Intervention de Nicolas Sansu

Séance en hémicycle du 13 février 2013 à 21h30
Séparation et régulation des activités bancaires — Article 4 bis, amendements 116 55 197 200 283 54 131 199

Photo issue du site de l'Assemblée nationale ou de WikipediaNicolas Sansu :

Je vais sans doute respecter le contrat, mais vous me permettrez de prendre la parole, ce que je n'ai pas encore fait sur ce sujet.

Nous appuyons le texte de la commission issu de l'amendement du groupe écologiste, mais je voudrais juste vous donner quelques éléments assez drôles. Aux îles Caïmans, on compte 18 857 sociétés enregistrées. Obama a dit : « Soit il s'agit du plus grand immeuble du monde, soit de la plus grande escroquerie fiscale au monde. » La question est aujourd'hui posée comme cela.

L'amendement proposé par le groupe écologiste ne vise pas seulement les paradis fiscaux, c'est vrai, mais il vise l'optimisation fiscale et pas seulement le blanchiment. Le sujet est celui-là.
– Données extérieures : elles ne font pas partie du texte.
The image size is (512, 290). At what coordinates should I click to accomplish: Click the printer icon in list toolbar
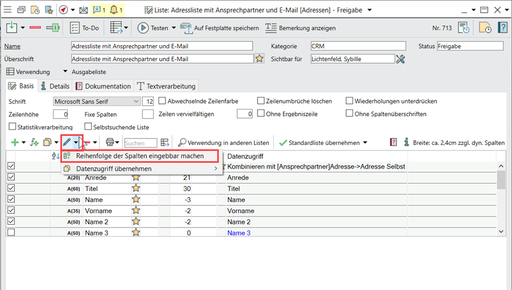110,142
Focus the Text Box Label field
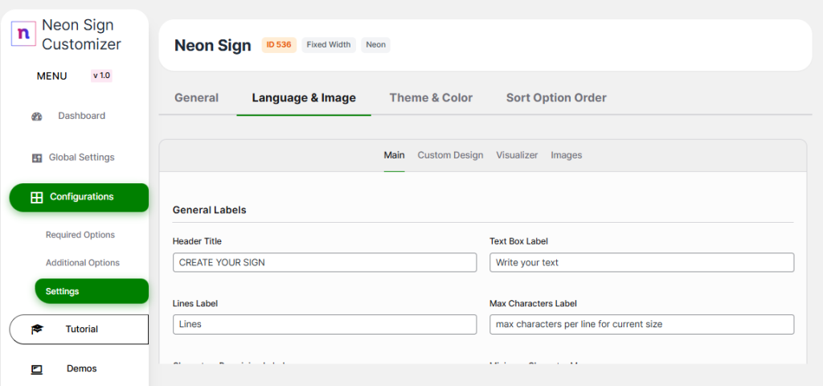 click(x=641, y=263)
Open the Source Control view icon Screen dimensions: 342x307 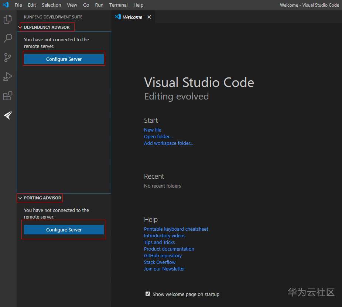(8, 57)
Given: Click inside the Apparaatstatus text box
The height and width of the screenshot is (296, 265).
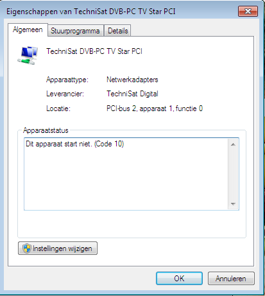Looking at the screenshot, I should tap(126, 174).
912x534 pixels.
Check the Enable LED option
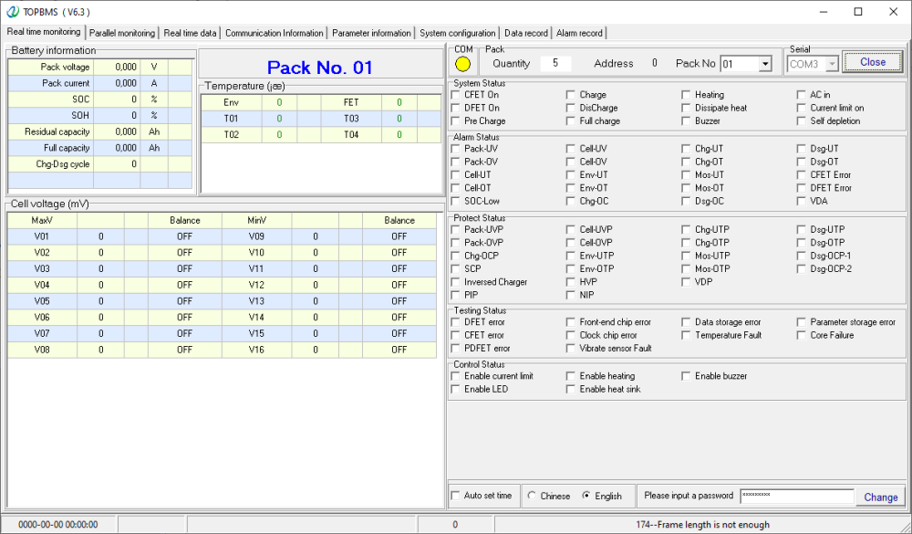click(454, 389)
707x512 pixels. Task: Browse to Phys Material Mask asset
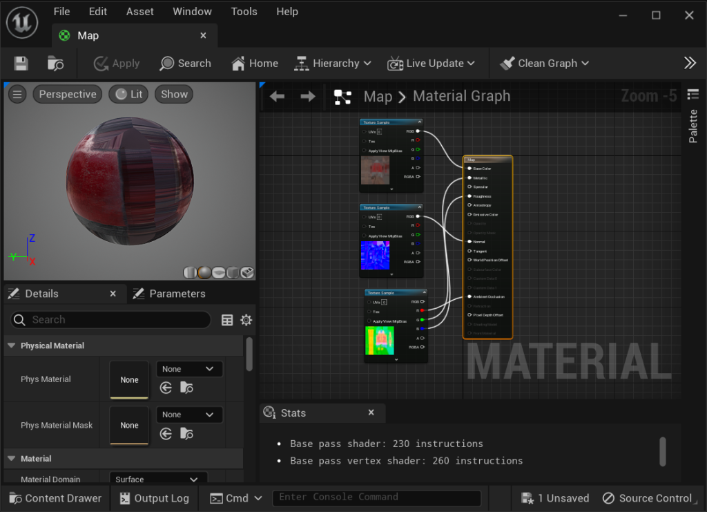[x=186, y=434]
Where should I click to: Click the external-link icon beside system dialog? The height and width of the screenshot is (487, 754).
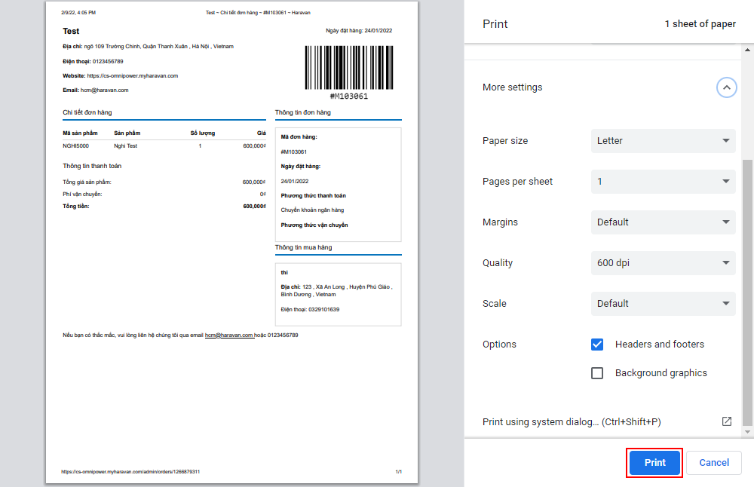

Notre amendement proposait d'élargir les critères. À mon humble avis, il serait extrêmement opérant, s'agissant des paradis fiscaux, d'élargir ces critères et je crois que le président Carrez l'a dit. Le critère du résultat avant impôt, le détail du montant des impôts versés au gouvernement du lieu d'activité et des capitaux propres affectés à l'activité pourraient entrer dans l'amendement que vous avez présenté tout à l'heure. Je suppose qu'au Sénat, monsieur le président Carrez, le groupe UMP et notre groupe pourraient se retrouver pour proposer un amendement relatif aux paradis fiscaux et au blanchiment, qui ferait l'unanimité.